La musica nel comasco continua a dare segnali di grande vitalità, con una molteplicità di generi e nuovi interpreti pronti ad emergere con progetti e produzioni interessanti. Tra questi si colloca il rapper Matt Manent, all’anagrafe Mattia Colombo, 24 anni, di Cabiate. Una laurea appena conseguita in Mediazione linguistica e culturale, un e.p, "Dedalo", realizzato nel 2006, Matt ha pubblicato in questi giorni il suo primo album, "Palestra di vita" che vanta numerose collaborazioni e si propone come un emblematico esempio della corrente più riflessiva dell’hip hop, il cosiddetto "conscious rap", che si occupa di temi sociali, senza esaltare gli eccessi (in contrapposizione con il gangsta rap). Iperattivo, Colombo affianca all’attività musicale la conduzione di un programma radio online, Streetbeat, diventato un punto di riferimento per gli amanti del genere e si è fatto conoscere nel giro underground internazionale dell’hip hop grazie al primo pezzo rap della storia scritto in cinque lingue diverse, "Universal speaker". Il video del singolo "Ovunque tu sia" sarà presto su All Music.
Il titolo del suo album fa pensare ad un lavoro autobiografico, è così?
"La palestra di vita di cui parlo è la mia. Come rapper tengo molto al valore dei testi, al valore culturale del rap inteso come poesia. Non cerco il facile ascolto o il facile scandalo. Racconto storie mie o di quello che mi circonda con un’attitudine positiva. Sono figlio di un operaio e di un’infermiera, ho visto le persone a me più vicine fare fatica veramente per guadagnarsi la giornata. Ho sempre guardato mio nonno uscire presto di casa la mattina per andare a fare il frontaliere. Il mio è un rap educato, che parla di quello che ho vissuto, non di vere o presunte vite da ghetto e nemmeno di droghe e violenza".

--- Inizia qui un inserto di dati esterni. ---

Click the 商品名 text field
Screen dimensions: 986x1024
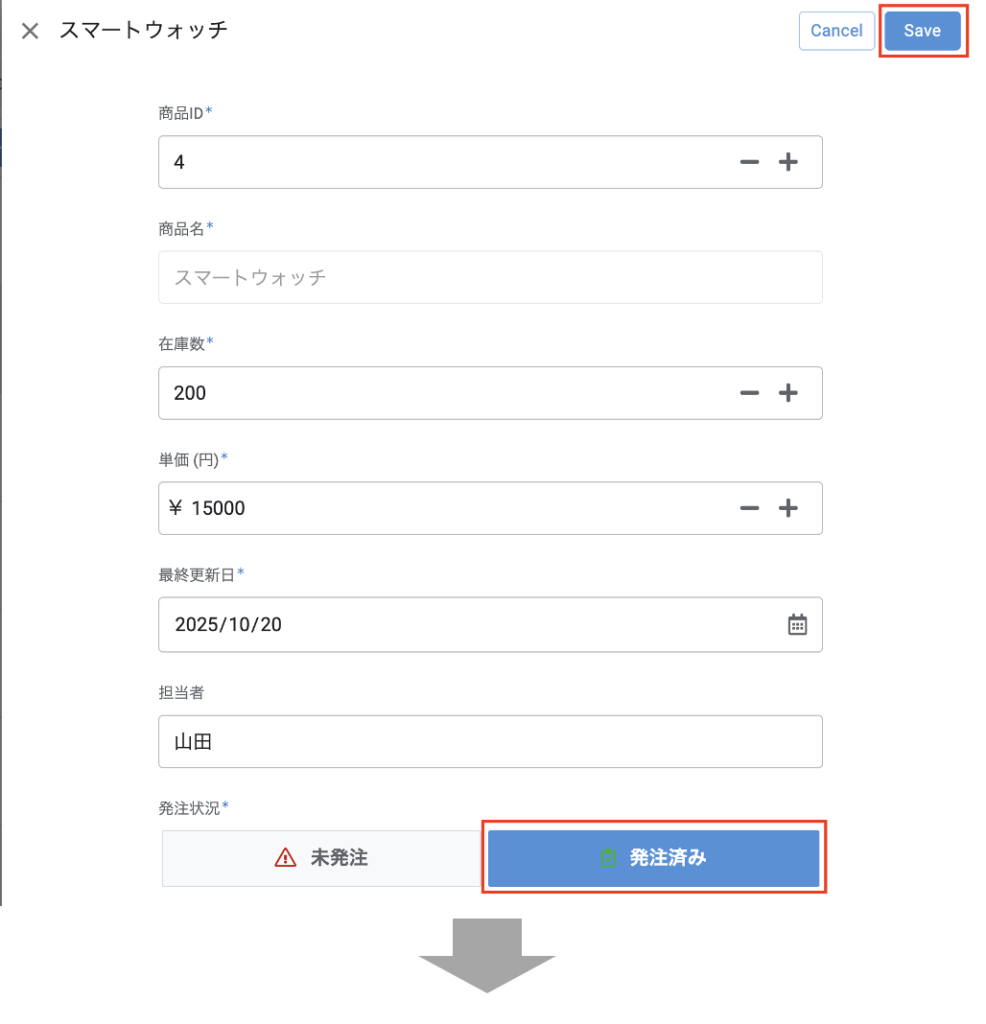click(490, 278)
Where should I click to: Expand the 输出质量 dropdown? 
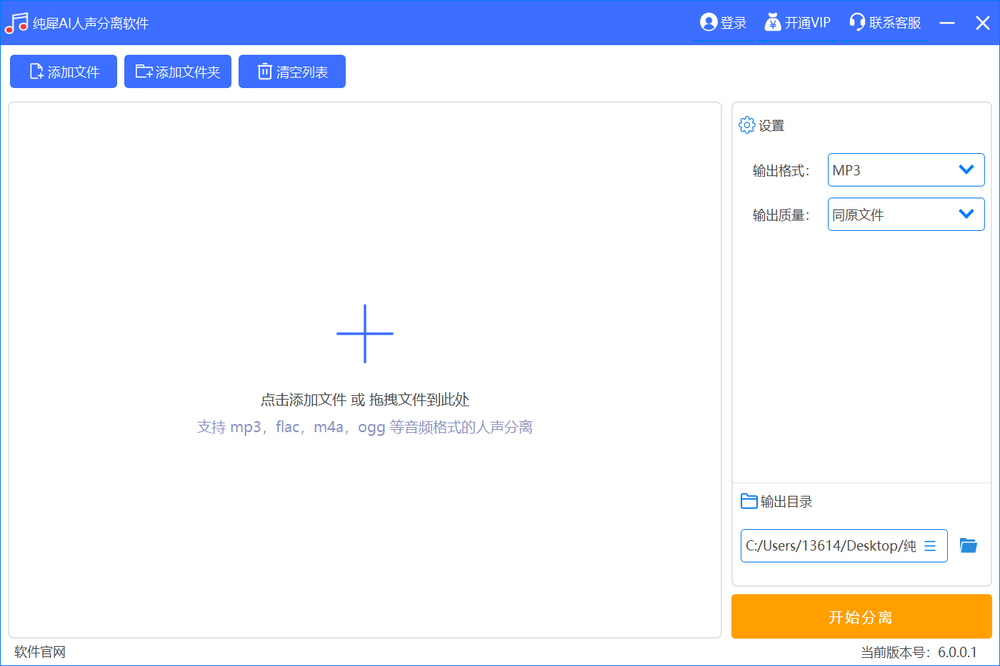(x=906, y=214)
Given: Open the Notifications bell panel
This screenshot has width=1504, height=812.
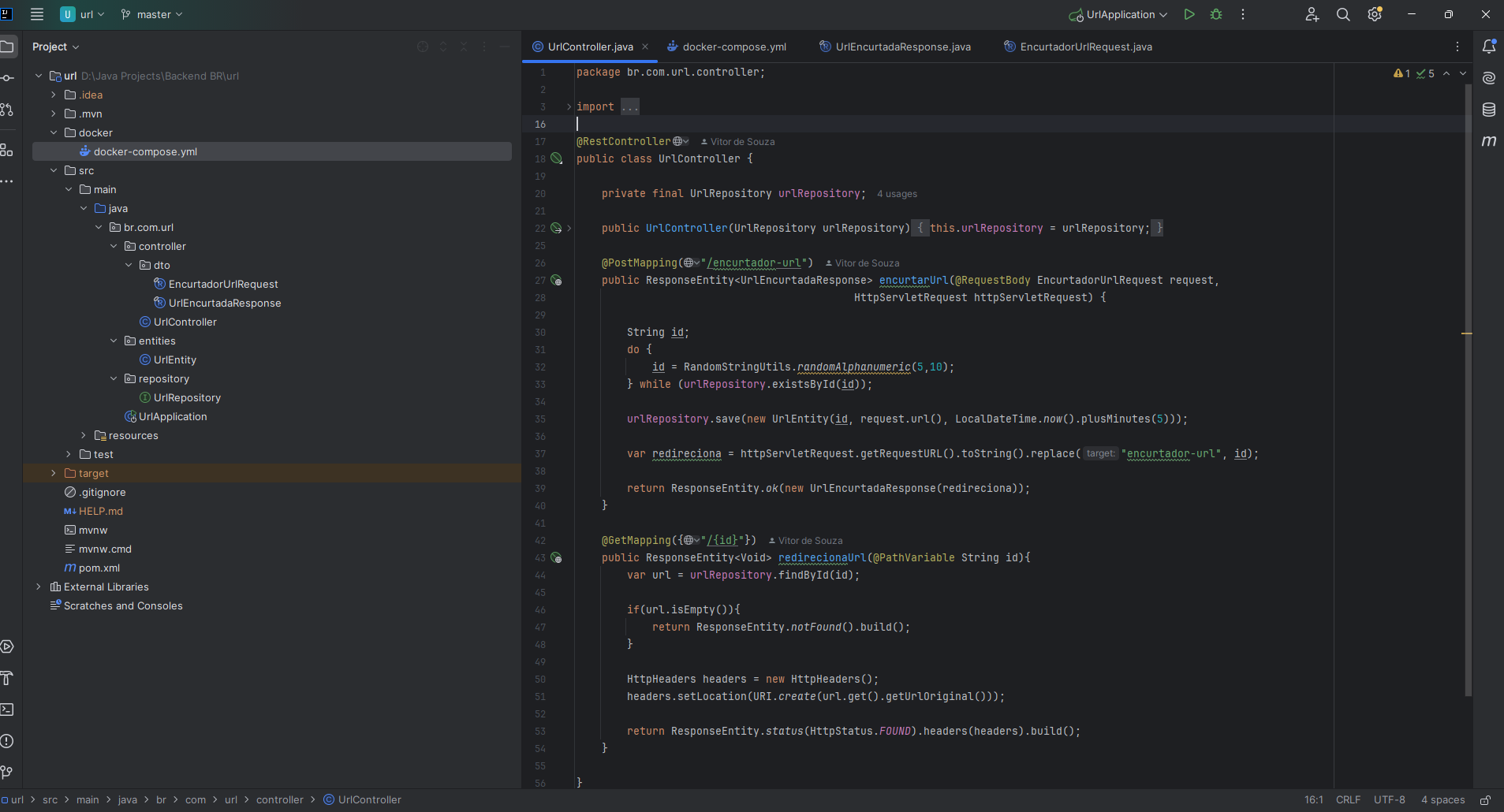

Nel suo disco ci sono molte collaborazioni, come sono nate?
"Soprattutto da incontri e amicizie. Non credo molto nei rapporti coltivati unicamente attraverso internet, nell’hip hop il contatto umano è fondamentale. Senza trascurare il lato artistico, avere un buon feeling umano è il primo tassello per creare qualcosa insieme".
Quali sono  i suoi artisti di riferimento?
"In realtà non mi ispiro a nessuno in particolare. Spesso così facendo si finisce nell’emulazione. Sono cresciuto ascoltando i primi Neffa e Articolo 31. Tra gli stranieri stimo Common, Nas e Talib Kweli".
Come le è venuta l’idea di scrivere un pezzo in cinque idiomi diversi?
"Fin da piccolo mi hanno affascinato le lingue straniere, ho frequentato il liceo linguistico e poi l’università, perfezionando inglese, tedesco, francese e spagnolo. Ho deciso di concentrarmi su questa cosa perché volevo fare un pezzo dal respiro internazionale, che fosse comprensibile a tutti".
Ha ottenuto più visibilità all’estero? 
"C’è stato non poco interesse attorno a questo progetto, ma anche al singolo "Ovunque tu sia". Il 26 giugno sarò ad un festival in Germania, nel frattempo aumentano i contatti, soprattutto dall’Est Europa".
E’ nato a Cantù e cresciuto a Cabiate, c’è anche il nostro territorio nelle sue storie?
"Nelle mie narrazioni c’è indubbiamente l’humus in cui sono cresciuto. Parlo della provincia in generale, perché aiuta a crescere con meno barriere sociali rispetto alla città".